START Recorded information

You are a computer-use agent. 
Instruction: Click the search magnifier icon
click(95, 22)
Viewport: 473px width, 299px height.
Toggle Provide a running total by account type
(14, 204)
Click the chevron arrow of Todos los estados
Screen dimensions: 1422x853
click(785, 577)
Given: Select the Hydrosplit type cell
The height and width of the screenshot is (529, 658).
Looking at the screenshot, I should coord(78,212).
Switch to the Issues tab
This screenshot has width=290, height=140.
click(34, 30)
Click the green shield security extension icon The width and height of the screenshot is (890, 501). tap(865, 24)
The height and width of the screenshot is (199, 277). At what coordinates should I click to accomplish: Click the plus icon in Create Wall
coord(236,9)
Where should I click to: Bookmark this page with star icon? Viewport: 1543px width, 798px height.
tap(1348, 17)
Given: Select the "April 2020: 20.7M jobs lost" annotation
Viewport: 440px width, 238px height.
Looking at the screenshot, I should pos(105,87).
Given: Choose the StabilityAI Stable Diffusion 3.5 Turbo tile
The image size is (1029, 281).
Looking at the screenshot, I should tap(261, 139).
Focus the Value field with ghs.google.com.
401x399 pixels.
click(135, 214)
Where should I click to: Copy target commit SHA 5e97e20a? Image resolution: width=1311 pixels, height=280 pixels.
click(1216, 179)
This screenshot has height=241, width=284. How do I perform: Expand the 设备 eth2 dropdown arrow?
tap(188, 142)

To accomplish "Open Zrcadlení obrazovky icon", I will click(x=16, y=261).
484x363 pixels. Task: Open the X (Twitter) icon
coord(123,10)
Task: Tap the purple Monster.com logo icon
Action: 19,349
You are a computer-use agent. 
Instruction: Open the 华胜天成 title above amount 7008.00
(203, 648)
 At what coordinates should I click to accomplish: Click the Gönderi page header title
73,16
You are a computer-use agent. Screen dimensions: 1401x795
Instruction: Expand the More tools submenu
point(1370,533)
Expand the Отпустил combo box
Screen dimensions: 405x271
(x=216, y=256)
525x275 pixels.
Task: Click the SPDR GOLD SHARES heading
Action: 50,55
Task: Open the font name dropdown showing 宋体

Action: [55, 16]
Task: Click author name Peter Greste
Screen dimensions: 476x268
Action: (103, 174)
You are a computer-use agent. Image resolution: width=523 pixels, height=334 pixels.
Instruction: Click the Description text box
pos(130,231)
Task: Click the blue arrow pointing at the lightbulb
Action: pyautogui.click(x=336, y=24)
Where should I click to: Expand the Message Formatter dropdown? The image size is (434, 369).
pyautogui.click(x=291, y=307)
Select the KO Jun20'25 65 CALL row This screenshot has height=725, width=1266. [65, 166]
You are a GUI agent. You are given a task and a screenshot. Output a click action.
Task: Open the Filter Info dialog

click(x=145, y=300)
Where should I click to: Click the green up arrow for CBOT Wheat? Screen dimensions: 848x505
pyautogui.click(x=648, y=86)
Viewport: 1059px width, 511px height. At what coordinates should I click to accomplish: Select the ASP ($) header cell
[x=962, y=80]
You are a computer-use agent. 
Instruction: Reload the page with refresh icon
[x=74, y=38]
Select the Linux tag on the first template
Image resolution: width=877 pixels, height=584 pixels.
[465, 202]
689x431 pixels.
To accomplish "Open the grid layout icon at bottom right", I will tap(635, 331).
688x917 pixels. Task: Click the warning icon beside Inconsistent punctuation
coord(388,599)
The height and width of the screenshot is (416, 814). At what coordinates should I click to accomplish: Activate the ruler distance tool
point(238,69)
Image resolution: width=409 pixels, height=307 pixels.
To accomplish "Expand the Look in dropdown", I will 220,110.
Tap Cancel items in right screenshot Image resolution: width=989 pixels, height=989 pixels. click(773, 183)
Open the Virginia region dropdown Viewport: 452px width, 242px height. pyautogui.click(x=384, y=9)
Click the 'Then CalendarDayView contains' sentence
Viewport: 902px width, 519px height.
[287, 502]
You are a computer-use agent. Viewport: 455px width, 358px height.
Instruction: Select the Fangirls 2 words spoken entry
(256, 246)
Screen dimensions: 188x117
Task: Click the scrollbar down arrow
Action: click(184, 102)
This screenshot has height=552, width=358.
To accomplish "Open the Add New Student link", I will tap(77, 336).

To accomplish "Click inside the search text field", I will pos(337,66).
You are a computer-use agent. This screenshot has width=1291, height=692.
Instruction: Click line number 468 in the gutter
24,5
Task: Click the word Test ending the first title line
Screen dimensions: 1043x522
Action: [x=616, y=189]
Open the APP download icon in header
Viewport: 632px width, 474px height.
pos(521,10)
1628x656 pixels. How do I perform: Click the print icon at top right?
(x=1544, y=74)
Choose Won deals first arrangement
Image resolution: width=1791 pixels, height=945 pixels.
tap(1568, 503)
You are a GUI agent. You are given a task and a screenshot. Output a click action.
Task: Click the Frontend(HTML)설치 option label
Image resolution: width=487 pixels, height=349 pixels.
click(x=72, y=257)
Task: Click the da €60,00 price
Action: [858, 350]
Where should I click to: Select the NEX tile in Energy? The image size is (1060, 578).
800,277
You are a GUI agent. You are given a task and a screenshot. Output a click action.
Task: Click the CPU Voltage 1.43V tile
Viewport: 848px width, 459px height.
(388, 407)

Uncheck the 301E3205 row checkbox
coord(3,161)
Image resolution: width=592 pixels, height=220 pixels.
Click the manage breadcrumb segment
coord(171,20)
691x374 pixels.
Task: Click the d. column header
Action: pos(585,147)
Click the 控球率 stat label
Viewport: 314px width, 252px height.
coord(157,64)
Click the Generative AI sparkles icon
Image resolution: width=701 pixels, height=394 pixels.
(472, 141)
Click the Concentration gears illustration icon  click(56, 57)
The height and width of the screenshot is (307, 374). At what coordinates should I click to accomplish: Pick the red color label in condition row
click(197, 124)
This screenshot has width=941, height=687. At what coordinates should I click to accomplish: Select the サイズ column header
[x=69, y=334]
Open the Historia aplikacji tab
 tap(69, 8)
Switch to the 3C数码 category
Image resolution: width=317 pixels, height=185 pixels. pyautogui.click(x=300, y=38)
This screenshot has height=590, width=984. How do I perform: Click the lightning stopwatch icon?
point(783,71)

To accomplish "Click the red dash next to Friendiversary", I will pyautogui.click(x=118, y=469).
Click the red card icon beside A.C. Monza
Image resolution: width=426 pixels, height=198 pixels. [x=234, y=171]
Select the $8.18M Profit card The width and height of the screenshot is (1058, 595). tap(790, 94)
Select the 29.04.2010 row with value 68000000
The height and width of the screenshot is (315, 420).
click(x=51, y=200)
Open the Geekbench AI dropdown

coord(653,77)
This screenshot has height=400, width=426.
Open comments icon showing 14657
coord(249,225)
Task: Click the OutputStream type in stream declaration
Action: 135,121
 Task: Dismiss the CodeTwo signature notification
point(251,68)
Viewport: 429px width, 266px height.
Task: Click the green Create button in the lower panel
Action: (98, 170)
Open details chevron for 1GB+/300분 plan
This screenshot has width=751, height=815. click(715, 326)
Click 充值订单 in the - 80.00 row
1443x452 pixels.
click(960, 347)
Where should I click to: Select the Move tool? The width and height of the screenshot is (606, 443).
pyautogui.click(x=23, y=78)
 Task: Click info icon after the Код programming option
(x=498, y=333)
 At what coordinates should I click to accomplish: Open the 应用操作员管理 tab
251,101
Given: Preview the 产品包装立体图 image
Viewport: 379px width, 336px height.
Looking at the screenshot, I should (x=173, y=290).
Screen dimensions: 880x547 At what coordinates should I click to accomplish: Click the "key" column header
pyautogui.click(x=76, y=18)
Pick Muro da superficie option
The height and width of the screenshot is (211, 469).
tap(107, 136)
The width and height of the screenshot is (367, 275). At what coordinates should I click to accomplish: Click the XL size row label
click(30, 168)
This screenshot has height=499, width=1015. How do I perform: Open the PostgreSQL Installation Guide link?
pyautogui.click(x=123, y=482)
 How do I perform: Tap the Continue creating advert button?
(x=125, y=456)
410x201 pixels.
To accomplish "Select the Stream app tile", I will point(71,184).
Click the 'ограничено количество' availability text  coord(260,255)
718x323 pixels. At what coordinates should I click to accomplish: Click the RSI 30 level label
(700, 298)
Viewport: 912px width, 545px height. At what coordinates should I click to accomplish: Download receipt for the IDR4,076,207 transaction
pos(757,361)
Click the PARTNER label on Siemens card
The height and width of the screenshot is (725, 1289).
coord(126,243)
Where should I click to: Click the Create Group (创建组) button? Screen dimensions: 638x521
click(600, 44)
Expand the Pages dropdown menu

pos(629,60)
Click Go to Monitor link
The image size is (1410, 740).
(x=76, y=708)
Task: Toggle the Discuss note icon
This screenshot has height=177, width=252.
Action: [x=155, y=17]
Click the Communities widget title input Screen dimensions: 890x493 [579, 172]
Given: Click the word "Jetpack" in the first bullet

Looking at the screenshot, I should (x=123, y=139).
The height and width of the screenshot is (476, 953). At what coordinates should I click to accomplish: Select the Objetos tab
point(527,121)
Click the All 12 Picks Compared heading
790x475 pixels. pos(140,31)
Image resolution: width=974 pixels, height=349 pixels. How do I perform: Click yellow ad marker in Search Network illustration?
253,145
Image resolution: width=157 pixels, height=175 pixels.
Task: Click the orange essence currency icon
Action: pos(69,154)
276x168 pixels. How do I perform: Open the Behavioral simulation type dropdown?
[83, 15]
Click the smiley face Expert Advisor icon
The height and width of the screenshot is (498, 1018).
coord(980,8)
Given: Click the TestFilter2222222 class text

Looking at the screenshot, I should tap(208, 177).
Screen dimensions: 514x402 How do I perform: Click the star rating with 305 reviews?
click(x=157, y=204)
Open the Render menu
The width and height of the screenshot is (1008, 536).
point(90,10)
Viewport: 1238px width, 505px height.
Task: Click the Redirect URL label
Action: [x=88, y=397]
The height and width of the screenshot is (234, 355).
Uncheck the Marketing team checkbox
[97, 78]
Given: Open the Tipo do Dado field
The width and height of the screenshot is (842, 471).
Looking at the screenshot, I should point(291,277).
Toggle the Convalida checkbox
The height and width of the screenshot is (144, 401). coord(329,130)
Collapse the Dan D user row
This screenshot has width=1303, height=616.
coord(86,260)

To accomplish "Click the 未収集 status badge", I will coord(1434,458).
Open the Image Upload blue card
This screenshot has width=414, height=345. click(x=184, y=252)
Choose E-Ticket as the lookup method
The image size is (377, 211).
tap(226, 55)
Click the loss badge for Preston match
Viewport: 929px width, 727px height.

END Recorded information

_Required work_: Can you repeat, word for word, every line above from the one containing "Where should I click to: Copy" down to the one containing "You are a computer-use agent. Image", including both?

_Answer to this exercise_:
Where should I click to: Copy target commit SHA 5e97e20a? Image resolution: width=1311 pixels, height=280 pixels.
click(1216, 179)
This screenshot has height=241, width=284. How do I perform: Expand the 设备 eth2 dropdown arrow?
tap(188, 142)

To accomplish "Open Zrcadlení obrazovky icon", I will click(x=16, y=261).
484x363 pixels. Task: Open the X (Twitter) icon
coord(123,10)
Task: Tap the purple Monster.com logo icon
Action: 19,349
You are a computer-use agent. 
Instruction: Open the 华胜天成 title above amount 7008.00
(203, 648)
 At what coordinates should I click to accomplish: Click the Gönderi page header title
73,16
You are a computer-use agent. Screen dimensions: 1401x795
Instruction: Expand the More tools submenu
point(1370,533)
Expand the Отпустил combo box
Screen dimensions: 405x271
(x=216, y=256)
525x275 pixels.
Task: Click the SPDR GOLD SHARES heading
Action: 50,55
Task: Open the font name dropdown showing 宋体

Action: [55, 16]
Task: Click author name Peter Greste
Screen dimensions: 476x268
Action: (103, 174)
You are a computer-use agent. Image resolution: width=523 pixels, height=334 pixels.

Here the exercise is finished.